In piazza, stamani, c’era anche la voce del popolo di Bergamo. A marzo 2020, nel pieno della prima, drammatica, ondata della pandemia che ha colpito duramente la città lombarda, le oltre 300 imprese artigiane locale hanno reso possibile la veloce trasformazione della Fiera in un ospedale da campo, capace di 142 posti letto, 72 dei quali per la terapia intensiva e sub-intensiva. Non sono solo numeri quelli che presenta Giacinto Giambellini, presidente della Confartigianato bergamasca. «A quasi due anni di distanza da quei terribili e difficili giorni» la memoria viva torna al quel «rapido passaparola e un innato senso di solidarietà» delle imprese che hanno offerto «più di ventimila ore di lavoro».

Particolarmente significativo, inoltre, l’incontro del Papa con don Giovanni Salatino e alcuni suoi collaboratori che si occupano di accoglienza e inclusione di migranti e rifugiati a Milano. Tra loro, Roberta Biagiarelli, regista e attrice teatrale, Fausta Omodeo-Sale, presidente dell’associazione “Rete Milano”, Agostino Zanotti, responsabile della rete di associazione italiane “Ri-volti ai Balcani” come anche Gianfranco Schiavone, esperto del diritto dei profughi .

Francesco ha benedetto la statua di san Michele Arcangelo che sarà ora collocata nel piazzale della parrocchia romana della Sacra Famiglia a Villa Troili.

Ed è una storia particolare, semplice, tra le pieghe della grande città: alcuni anni fa venne rubata una statua di san Michele, posta nel parco giochi della comunità. La ditta Arte Sacra e un parrocchiano, Massimo Piccioni, hanno voluto provvedere a ricollocare la statua. Massimo, in particolare, nel ricordo della moglie Luisa.

Una rappresentanza di cinque carabinieri del Comando per la tutela del patrimonio culturale ha presentato al Papa il volume L’arte di salvare l’arte. Frammenti di storia d’Italia, testimonianza della capillare attività di preservazione portata avanti dal 3 maggio 1969.

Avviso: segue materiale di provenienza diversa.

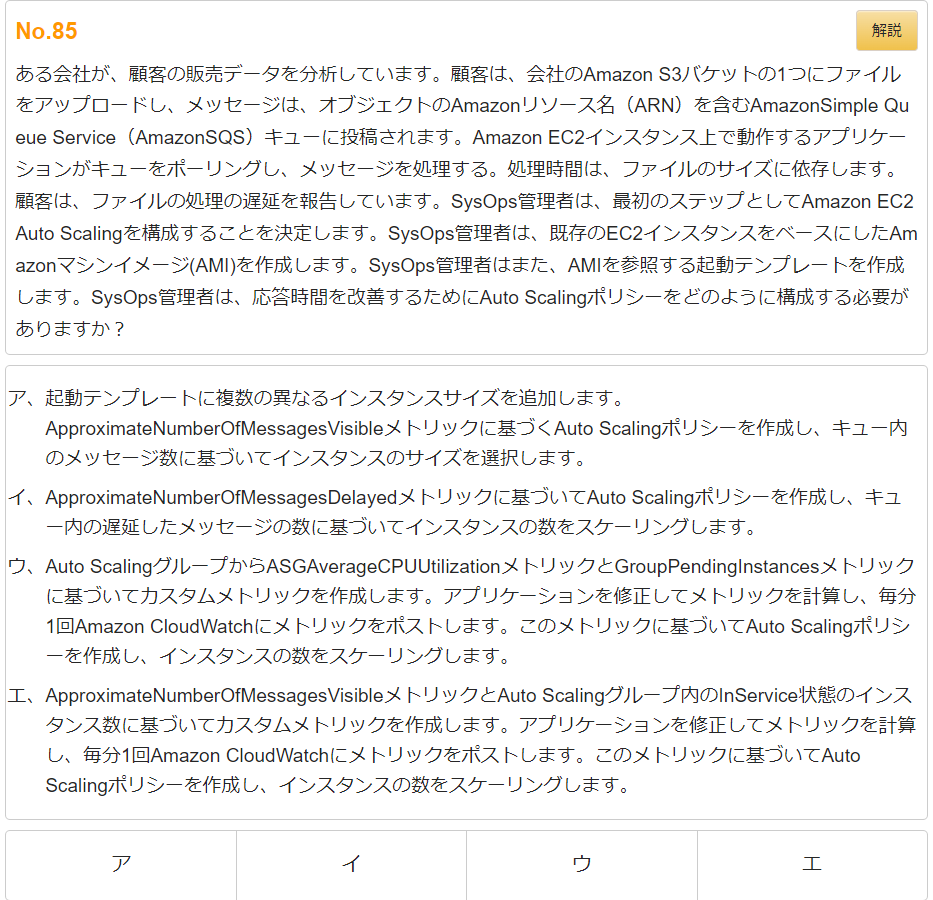Choose answer button エ

click(812, 864)
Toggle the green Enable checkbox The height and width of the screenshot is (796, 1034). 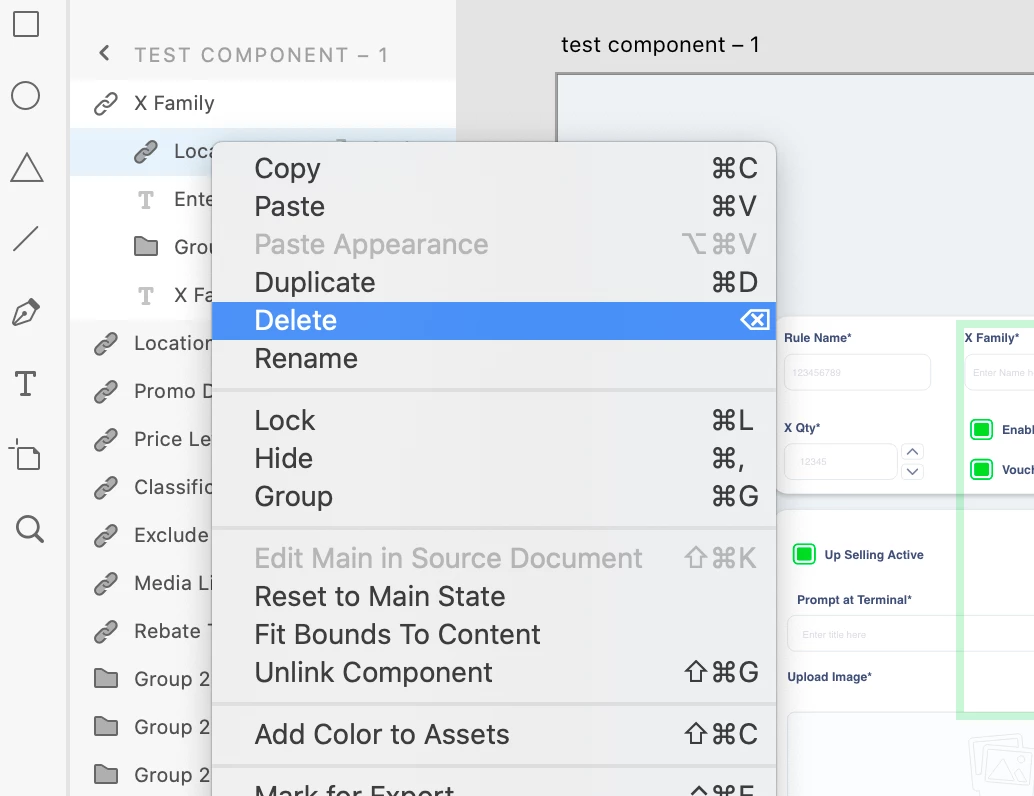(x=981, y=429)
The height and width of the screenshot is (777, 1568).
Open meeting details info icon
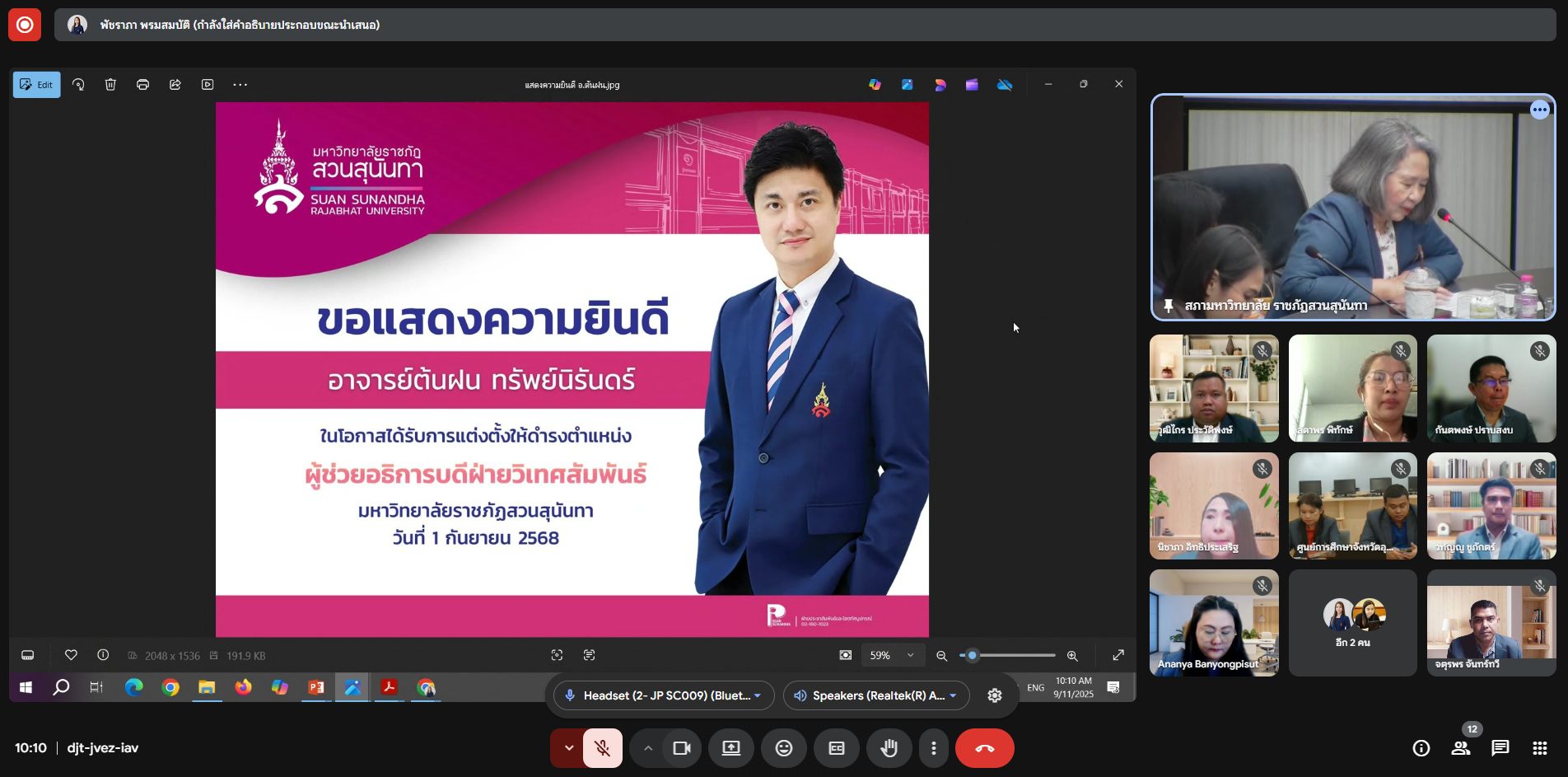(x=1421, y=748)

Rosario Chimenti è il direttore dello storico convitto “Paolo Colosimo” di Napoli, sorto a inizio del Novecento per assistere ipovedenti e non vedenti. Chimenti lo definisce «un baluardo ed emblema per i servizi socio-formativi ed educativi, e polo di riferimento per l’integrazione e la riabilitazione dei non vedenti nell’Italia centro meridionale». Oggi, aggiunge, c’è bisogno «di servizi capaci di sostenere psicologicamente e personalmente i percorsi di crescita umana e professionale».